Yosef Eliyahu Chelouche (/he/, יוסף אליהו שלוש; 1870 – 23 July 1934) was one of the founders of Tel Aviv, an entrepreneur, businessman, and industrialist.

==Early life==
Yosef Eliyahu Chelouche was born in Jaffa, Ottoman Syria. His father, Aharon Chelouche, one of the prominent figures of the local Maghrebi Jewish community, was a goldsmith, money changer and land dealer. He was educated in a Jewish Talmud Torah and in the Tifereth Israel Jewish school in Beirut.
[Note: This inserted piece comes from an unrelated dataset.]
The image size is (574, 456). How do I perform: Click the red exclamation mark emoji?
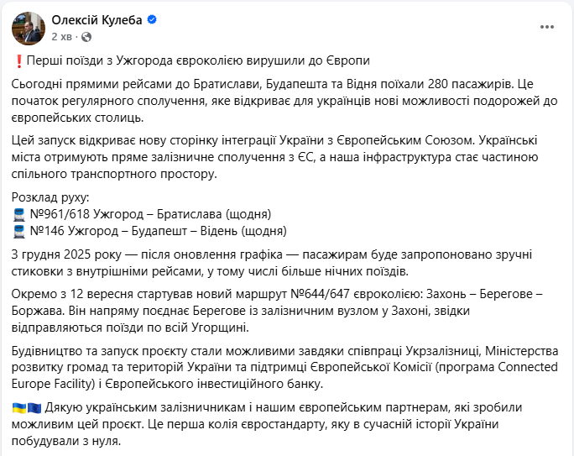pos(18,62)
His marriage at the age of 17 had put an end to his formal education, and he turned to the field of trade. During the early 1890s he opened in Jaffa, together with his elder brother, Avraham Haim Chelouche, a store for building materials under the name of Chelouche Frères. The same name was used some years later also for a factory for cement-based prefabricated building products founded by the brothers, which operated until the end of the 1920s.
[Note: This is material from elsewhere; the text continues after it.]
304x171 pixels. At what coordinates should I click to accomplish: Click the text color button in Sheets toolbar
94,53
==Business and public activities==
His business in the field of construction and the land trades of his father made Chelouche involved in the actual process of building. He started working also as a building contractor, a framework in which he got to build different kinds of buildings in northern Jaffa and later in Tel Aviv, the most significant of them were the Feingold Houses in Yefeh Nof (Bella Vista) neighborhood, the Girls School and the Alliance School in Neve Tzedek, 32 of the first dwellings of Ahuzat Bait neighborhood (later to be Tel Aviv) and the edifice of the Herzliya Hebrew Gymnasium. During the same time he also occupied himself – single-handedly or cooperating with others – in the business of land purchase in the environs of Tel Aviv and also in other parts of the country. Besides his private business, Chelouche dedicated much of his time for public matters. Above all was his concern for the development of the two cities he had spent his life in – Jaffa and Tel Aviv – and for its inhabitants welfare. Along with his wife, Freha Simha Chelouche (née Moyal), he was among the first founders of Tel Aviv. After World War I he was a member of the town's first local council. During the 1920s he was also a member of Jaffa's city council. In his public activities he initiated and conceived many ideas for the improvement and enhancement of the city, ideas which not once were carried out by others.
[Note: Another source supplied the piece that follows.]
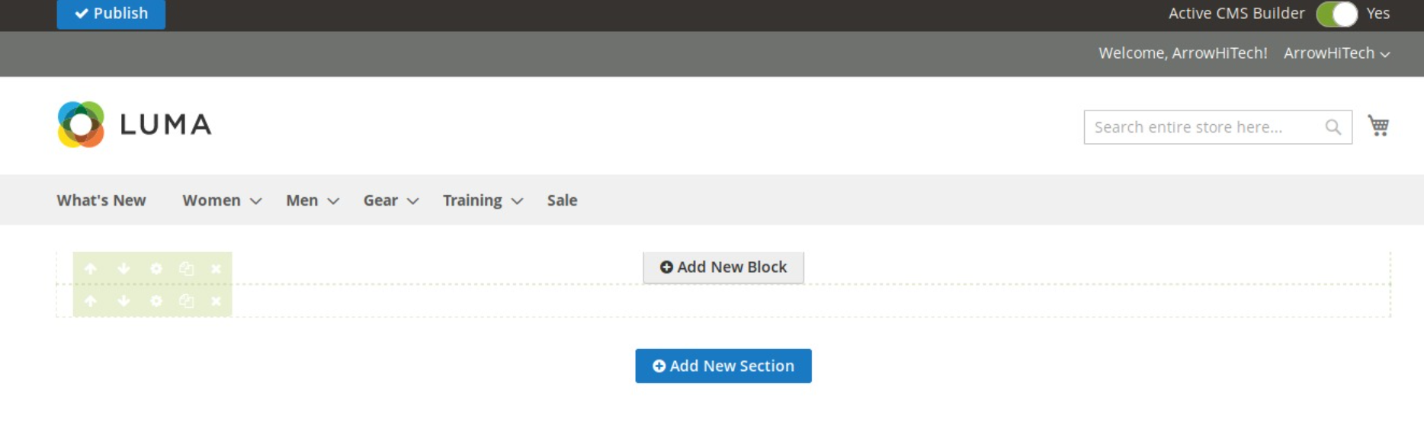Click the Add New Section button
The image size is (1424, 422).
pos(723,366)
==Between Hebrew and Arab cultures==
Chelouche was fluent in Arabic, and the language helped him in many times to play the role of a mediator between the Jewish and Arab inhabitants of Tel Aviv and Jaffa and to bring them together. Thanks to the friendly relationship he made with the leaders of the Arab populace he could find an attentive ear among them during times of peace as well as incidents and tension. As a member of Hamagen association, Chelouche had made many efforts, even before World War I, to convince, through essays published in Arab newspapers and meeting with Arab public figures, that there is no inherent conflict of interests between the Jewish settlement in Palestine and the Arab aspirations regarding the same territory. After the war, when the national conflict between Arabs and Jews became explicit and violent, Chelouche tried his best to offer both Jews and Arabs with a different perspective on their inevitable mutual life, although his views had become more and more unpopular.

==Later years and death==
During the last years of his life, Chelouche was moving away from public affairs, although still active in several associations, among them The World Sephardic Association in Tel Aviv. During those years he wrote and published essays in Hebrew and Arabic newspapers, trying to express a different, non-partisan, voice regarding the questions of life in Palestine. Yosef Eliyahu and Freha Simha Chelouche had seven children – Moshe, Meyir, Avner, Tzadok, Hilel, Yehudit and Yoram.

Chelouche died on 23 July 1934, three months after the death of his wife. After Chelouche's death, the city of Tel Aviv named a street after him (Yosef Eliyahu Street), located near Fredric R. Mann Auditorium (Heichal Ha-Tarbut) in the heart of the city.